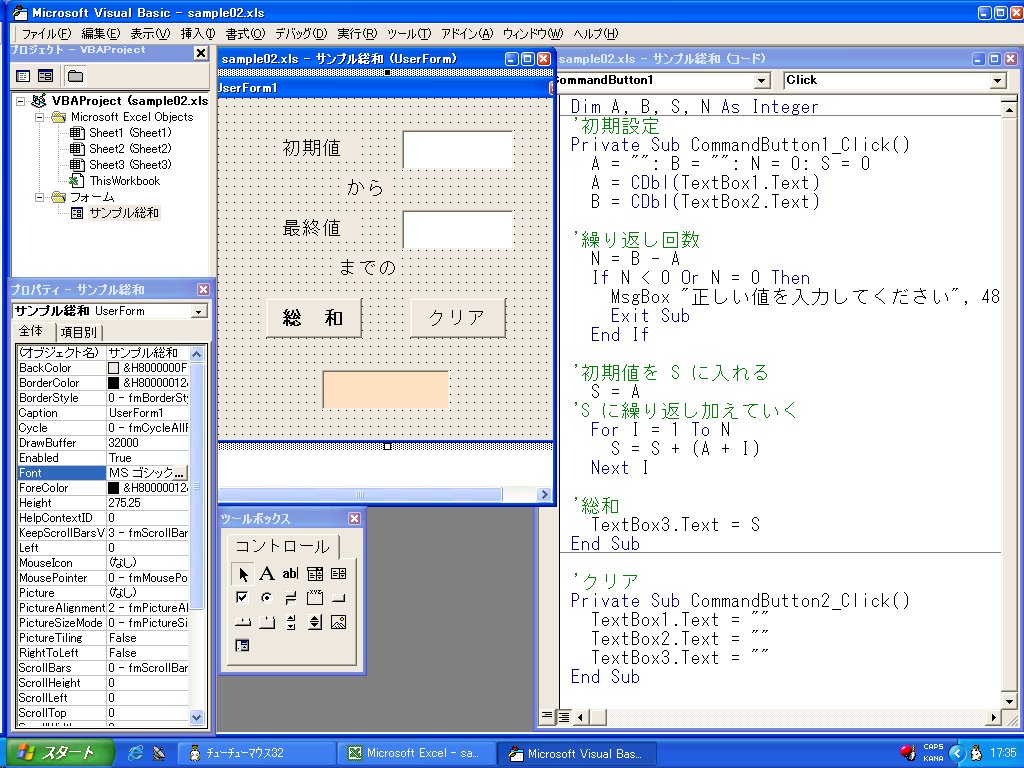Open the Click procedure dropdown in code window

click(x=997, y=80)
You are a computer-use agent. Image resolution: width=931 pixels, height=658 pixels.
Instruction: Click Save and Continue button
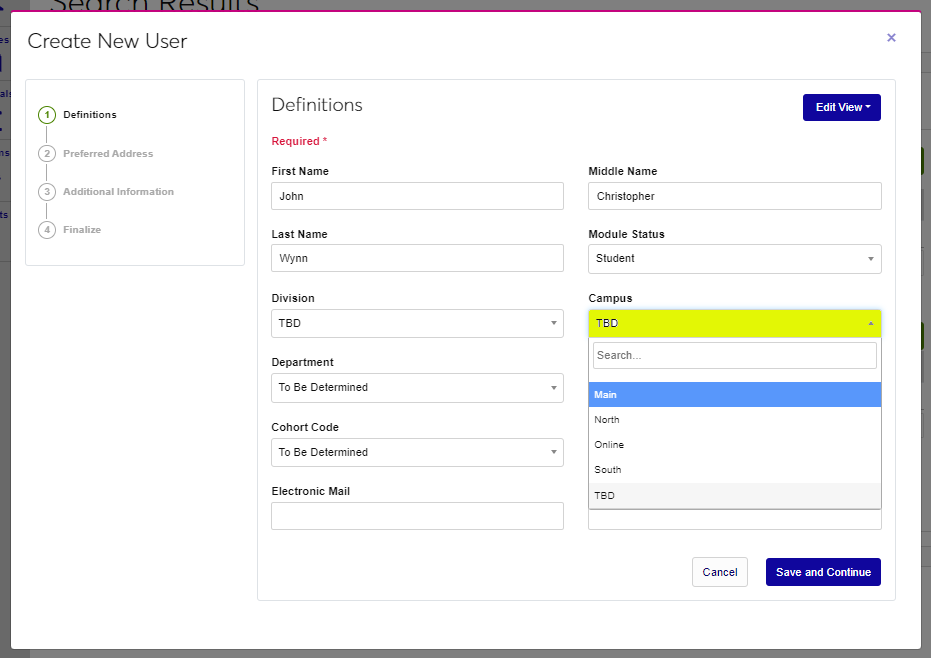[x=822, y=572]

WHAT IS NEEDED ->
Reproduce the lines of the listing exactly, starting at the one that contains "You are a computer-use" and continuing through the final line, but leave out the pictures.

RESULT ->
You are a computer-use agent. Image resolution: width=931 pixels, height=658 pixels.
Instruction: Click Save and Continue button
[x=822, y=572]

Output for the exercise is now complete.